A dozen US Secret Service agents sent to Colombia to provide security for President Barack Obama at an international summit have been relieved of duty over alleged misconduct.
A caller who said he had knowledge of the situation told The Associated Press the misconduct involved prostitutes in Cartagena, site of the Summit of the Americas. A Secret Service spokesman did not dispute that.
An unnamed US official put the number of agents sent home at 12 but the Secret Service did not disclose the number of personnel involved.
The incident threatened to overshadow Mr Obama's economic and trade agenda at the summit and embarrass the US. The White House had no comment, but also did not dispute the allegations.
In Washington, Secret Service spokesman Ed Donovan would not confirm that prostitution was involved, saying only that there had been "allegations of misconduct" made against Secret Service personnel in Cartagena for the summit.
He said the allegations of misconduct were related to activity before the President's arrival last night and did not impact on security plans for his trip.
Mr Obama attended a leaders' dinner at Cartagena's historic Spanish fortress last night and was due to attend summit meetings with regional leaders today and tomorrow.
The Washington Post reported that Jon Adler, president of the Federal Law Enforcement Officers Association, said the accusations related to at least one agent having involvement with prostitutes in Cartagena. The association represents federal law enforcement officers, including the Secret Service.
Mr Adler later told the AP that he had heard there were allegations of prostitution, but he had no specific knowledge of any wrongdoing.

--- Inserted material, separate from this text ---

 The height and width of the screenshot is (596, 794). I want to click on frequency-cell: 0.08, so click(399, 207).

The agents were staying at Cartagena's Hotel Caribe, which is also hosting members of the White House staff and press corps during the summit.
A hotel employee said the agents arrived at the beachfront hotel about a week ago and described them as drinking heavily during their stay.

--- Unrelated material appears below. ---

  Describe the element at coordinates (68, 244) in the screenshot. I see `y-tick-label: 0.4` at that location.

The employee said the agents left the hotel on Thursday, a day before Mr Obama and other regional leaders arrived for the weekend summit.
The hotel's public relations chief had no comment.
Those involved had been sent back to their permanent place of duty and were being replaced by other agency personnel, Mr Donovan said. The matter was turned over to the agency's Office of Professional Responsibility, which handles the agency's internal affairs.